If you run into the situation that the fix in https://github.com/latchset/pkcs11-provider/pull/372 is caring about, then that second try to fetch the SIGNATURE method from the pkcs11-provider that was used to create the PKEY will fail, because OpenSSl has queried the provider too early, when it has not been fully initialized. So it cached the information that the provider would not support signatures, and thus fetching the SIGNATURE method form the provider will not find any. This will result in dnssec-signzone: info: error:03000096:digital envelope routines::operation not supported for this keytype:crypto/evp/signature.c:579:.

simo5 commented 7 months ago

@fabled any chance you can re-test with latest code? There are at least 3 fixes that may improve the situation here, one on locking, one of session fetching, and one on operations caching (this may even eliminate the need for setting the "early" quirk for you and so it'd be nice if you try without it too.

The-Mule commented 6 months ago

Even though I am not the original reported, it seems that this is still not fixed even with current main branch (and openssl-3.2). However, the error is different now:

No self-signed KSK DNSKEY found
Zone verification failed (failure)

And it seems that provider has issues handling the key. When comparing the provider debug output with early and wihout it, it is basically equal until the following point (output without early):

[../src/keymgmt.c:676] p11prov_rsa_new(): rsa new
[../src/keymgmt.c:737] p11prov_rsa_import(): rsa import 0x7f470ee3f280
[../src/signature.c:1165] p11prov_rsasig_verify_init(): rsa verify init (ctx=0x7f470ee3f100, key=0x7f470ee3f280, params=(nil))
[../src/objects.c:402] p11prov_obj_ref_no_cache(): Ref Object: 0x7f470ee3f280 (handle:0)
[../src/provider.c:606] p11prov_ctx_cache_keys(): cache_keys = 1
[../src/signature.c:1460] p11prov_rsasig_set_ctx_params(): rsasig set ctx params (ctx=0x7f470ee3f100, params=(nil))
[../src/signature.c:1460] p11prov_rsasig_set_ctx_params(): rsasig set ctx params (ctx=0x7f470ee3f100, params=0x7fff34973230)
[../src/signature.c:1475] p11prov_rsasig_set_ctx_params(): Set OSSL_SIGNATURE_PARAM_DIGEST to SHA256
[../src/signature.c:1183] p11prov_rsasig_verify(): rsa verify (ctx=0x7f470ee3f100)
[../src/signature.c:784] p11prov_sig_operate_init(): called (sigctx=0x7f470ee3f100, digest_op=false)
[../src/signature.c:794] p11prov_sig_operate_init(): Error: 0x00000060; Provided key has invalid handle

I am not exactly sure why p11prov_rsa_new() is happening without early but this call never happens when the setting is enabled.

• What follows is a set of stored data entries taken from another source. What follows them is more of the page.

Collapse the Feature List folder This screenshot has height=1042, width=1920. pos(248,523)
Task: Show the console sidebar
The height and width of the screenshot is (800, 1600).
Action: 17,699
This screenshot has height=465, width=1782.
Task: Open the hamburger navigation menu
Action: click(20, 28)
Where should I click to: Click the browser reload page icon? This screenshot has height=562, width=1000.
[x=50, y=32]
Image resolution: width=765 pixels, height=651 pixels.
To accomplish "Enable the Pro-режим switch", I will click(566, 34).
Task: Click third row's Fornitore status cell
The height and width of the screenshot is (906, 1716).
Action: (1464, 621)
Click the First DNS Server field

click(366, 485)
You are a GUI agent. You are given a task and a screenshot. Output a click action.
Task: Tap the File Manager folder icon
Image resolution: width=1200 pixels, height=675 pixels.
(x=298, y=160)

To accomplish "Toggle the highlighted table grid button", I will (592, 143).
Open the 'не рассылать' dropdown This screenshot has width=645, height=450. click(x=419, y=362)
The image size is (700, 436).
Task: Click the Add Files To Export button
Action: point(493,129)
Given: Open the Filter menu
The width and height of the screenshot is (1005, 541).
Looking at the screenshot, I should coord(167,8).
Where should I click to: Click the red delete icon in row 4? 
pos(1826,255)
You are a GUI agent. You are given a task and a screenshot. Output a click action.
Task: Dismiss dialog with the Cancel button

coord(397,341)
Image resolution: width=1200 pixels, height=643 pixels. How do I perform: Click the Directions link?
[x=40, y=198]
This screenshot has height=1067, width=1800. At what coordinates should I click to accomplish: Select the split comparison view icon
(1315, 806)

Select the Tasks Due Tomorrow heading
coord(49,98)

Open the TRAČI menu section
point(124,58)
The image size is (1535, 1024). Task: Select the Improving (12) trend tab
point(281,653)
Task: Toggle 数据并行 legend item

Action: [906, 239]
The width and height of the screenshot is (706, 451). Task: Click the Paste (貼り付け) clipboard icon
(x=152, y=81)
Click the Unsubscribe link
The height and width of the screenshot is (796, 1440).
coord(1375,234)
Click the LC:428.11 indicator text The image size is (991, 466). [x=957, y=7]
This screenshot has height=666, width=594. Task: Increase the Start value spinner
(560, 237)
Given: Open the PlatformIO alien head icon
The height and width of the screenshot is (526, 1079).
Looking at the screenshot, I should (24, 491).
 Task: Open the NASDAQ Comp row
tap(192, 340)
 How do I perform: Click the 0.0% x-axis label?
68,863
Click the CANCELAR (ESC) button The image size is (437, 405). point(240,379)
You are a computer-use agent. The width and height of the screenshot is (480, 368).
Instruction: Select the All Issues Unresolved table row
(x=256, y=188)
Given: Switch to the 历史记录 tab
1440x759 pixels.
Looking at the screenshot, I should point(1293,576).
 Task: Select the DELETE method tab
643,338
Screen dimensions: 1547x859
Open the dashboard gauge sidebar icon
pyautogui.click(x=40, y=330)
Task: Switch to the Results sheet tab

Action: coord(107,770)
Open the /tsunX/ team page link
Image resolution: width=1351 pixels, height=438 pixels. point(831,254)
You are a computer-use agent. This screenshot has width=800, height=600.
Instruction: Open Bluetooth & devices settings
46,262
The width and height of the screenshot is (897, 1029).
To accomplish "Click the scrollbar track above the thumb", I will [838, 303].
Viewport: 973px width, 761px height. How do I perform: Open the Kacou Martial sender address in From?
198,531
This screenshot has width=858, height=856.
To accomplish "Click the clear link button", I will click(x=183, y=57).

The-Mule commented 6 months ago

Actually there are more differences than that. With early function p11prov_rsa_export() is called multiple times during the dnssec-signzone while without early it is called just once... attaching both provider debug outputs.

with-early.txt without-early.txt

simo5 commented 2 months ago

@The-Mule do you know if this bug goes away when using kryoptic?